What is Powershell in Windows.

For those who work with Microsoft’s Windows must have heard about the term Powershell. Often times I have seen people wondering about what is PowerShell what is the use of it in Windows. Some people think it is a Linux terminal equivalent in windows and some think the other way around. So let’s get deep into this and explore what is Powershell.

First of all, what is Shell? To keep it simple, Shell is the user interface which gives you features to use and access various operating system utilities. A shell can be in command line form or it can be in the form of GUI. It depends shell to shell.

Computers understand binary language. This language is in the form of the combination of 0s and 1s. Shells give us the utility by accepting commands which are in the Human readable form and convert them into binary language so that kernel can understand.

Now that you now know what is a shell, let’s continue!

So PowerShell is an interactive command line shell designed by windows for automating tasks. It is a configuration management framework with a scripting language on its own built on the .NET framework by Microsoft.

It is designed to automate tasks such as batch processing and create systems management tools for commonly implemented processes.

It is such a powerful tool that it is used in all operations done inside Microsoft right since 1996.

Powershell capabilities allow you to simplify and automate various administrative tasks. Automation of many operations can be done in PowerShell so that user can multitask at the same time. By PowerShell, an administrator can find and kill processes in a much simpler way than GUI. 

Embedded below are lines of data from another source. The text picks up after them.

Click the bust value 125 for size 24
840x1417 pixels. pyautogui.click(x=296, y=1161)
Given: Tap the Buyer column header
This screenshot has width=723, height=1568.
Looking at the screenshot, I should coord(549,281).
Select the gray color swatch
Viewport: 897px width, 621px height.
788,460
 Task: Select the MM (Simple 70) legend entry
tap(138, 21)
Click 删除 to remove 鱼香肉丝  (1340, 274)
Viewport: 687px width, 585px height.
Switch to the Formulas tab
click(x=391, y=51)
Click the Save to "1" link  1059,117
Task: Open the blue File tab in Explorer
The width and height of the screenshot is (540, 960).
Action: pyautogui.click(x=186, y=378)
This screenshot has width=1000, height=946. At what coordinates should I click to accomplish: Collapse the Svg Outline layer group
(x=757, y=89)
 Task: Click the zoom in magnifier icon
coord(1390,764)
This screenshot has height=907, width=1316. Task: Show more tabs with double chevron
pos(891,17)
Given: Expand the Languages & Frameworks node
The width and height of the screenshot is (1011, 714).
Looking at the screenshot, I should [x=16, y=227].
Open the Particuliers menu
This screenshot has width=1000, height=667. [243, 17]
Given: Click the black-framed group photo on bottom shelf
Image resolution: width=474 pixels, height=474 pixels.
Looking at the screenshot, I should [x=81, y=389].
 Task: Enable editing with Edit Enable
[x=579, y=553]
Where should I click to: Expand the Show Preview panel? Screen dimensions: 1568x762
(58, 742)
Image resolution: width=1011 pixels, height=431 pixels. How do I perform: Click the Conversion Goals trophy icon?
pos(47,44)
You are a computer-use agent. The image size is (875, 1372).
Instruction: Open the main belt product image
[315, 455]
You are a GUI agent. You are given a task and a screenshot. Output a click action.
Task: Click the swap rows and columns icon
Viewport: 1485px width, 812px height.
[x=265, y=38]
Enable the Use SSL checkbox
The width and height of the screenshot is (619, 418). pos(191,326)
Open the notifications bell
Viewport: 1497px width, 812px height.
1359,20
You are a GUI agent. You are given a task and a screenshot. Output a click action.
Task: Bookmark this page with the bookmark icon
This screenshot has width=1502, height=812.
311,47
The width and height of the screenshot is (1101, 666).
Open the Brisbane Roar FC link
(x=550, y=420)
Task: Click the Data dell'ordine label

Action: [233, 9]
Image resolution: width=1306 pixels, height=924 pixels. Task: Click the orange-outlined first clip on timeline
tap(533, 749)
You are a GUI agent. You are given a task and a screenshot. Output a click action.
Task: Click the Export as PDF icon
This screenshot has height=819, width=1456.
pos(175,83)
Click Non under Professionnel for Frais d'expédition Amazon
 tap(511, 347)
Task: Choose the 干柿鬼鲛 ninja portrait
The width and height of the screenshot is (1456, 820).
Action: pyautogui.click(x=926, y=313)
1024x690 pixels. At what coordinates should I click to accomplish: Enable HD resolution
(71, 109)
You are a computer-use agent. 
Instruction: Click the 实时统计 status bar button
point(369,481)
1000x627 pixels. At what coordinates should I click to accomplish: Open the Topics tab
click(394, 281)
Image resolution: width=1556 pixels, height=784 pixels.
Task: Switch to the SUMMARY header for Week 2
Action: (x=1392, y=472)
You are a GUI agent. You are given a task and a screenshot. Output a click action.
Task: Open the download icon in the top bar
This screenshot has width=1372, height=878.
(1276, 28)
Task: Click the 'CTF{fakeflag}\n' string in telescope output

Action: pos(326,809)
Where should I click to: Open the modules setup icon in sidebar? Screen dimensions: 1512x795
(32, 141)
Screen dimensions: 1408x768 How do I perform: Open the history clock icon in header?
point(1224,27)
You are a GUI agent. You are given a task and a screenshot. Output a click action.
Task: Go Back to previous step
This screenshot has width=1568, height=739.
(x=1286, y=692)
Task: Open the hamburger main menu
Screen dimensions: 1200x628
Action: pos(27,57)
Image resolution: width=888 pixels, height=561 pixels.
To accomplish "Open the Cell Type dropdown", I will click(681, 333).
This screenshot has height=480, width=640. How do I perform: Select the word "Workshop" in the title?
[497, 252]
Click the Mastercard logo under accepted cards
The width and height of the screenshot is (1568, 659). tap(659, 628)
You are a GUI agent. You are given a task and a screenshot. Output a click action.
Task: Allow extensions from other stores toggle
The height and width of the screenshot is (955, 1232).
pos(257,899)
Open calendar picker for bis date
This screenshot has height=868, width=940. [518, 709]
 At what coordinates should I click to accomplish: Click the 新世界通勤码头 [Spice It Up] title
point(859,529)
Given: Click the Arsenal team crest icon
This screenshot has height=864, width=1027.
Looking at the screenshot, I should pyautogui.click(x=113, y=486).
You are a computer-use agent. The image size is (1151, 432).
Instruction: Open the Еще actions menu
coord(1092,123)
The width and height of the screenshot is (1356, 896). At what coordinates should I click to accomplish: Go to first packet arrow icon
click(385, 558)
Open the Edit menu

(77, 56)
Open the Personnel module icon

Powershell also comes with its API so that it can be embedded into other applications as well for performing system tasks easily.

Various command line utilities were introduced in PowerShell and its scripting language comes with great powers. Multiple scripts and commands can be combined together in PowerShell to reduce time.

To give you a glimpse of the powers of Powershell, let’s say you are managing a large network containing over five hundred servers and you need to implement a new security solution that is dependent on a certain service that has to run on those servers. You could, of course, log in to each server and see if they have that service installed and running.

If you use PowerShell, you could get to the bottom of that task in just a few minutes, since the whole operation can be done with only one script that gathers information about the services running on the servers you specify and dumps them into a text file, for instance.

By PowerShell you can:

  • Background a time-consuming task, 

  • Report all of the USB devices installed

  • Export NTFS folder permissions

  • Kill a process in PowerShell

  • Perform your favorite CMD tasks in PowerShell and much more.

Microsoft also maintains its own PowerShell blog. You can always read here about the recent developments and changes in Powershell. 

Cmdlets

A cmdlet is a utility of PowerShell which is defined to perform a particular task. A single cmdlet can perform a single task. A cmdlet performs an action as specified in its core and returns an object(.NET object).

Cmdlet example:

Get-Location          —  Get the location of the current directory.

Rename-Item         — Rename a file.

There are more than 200 basic cmdlets included in PowerShell.

You can always open PowerShell by typing it into the search box in windows or you can just write PowerShell in your run(ctrl+r) prompt and windows are kind enough to open it for you. 

Just for a general idea, you can see all the processes running on your system just by typing Get-Process on your PowerShell.

And here is a little example how it works.

 

Yes, this is a tool worthy of the name. PowerShell can easily cause massive configuration changes, positive or negative — so it’s always better to take protective actions first before getting into it. Establish a test environment for your learning experience. Once you get familiar with it, the world will be easy.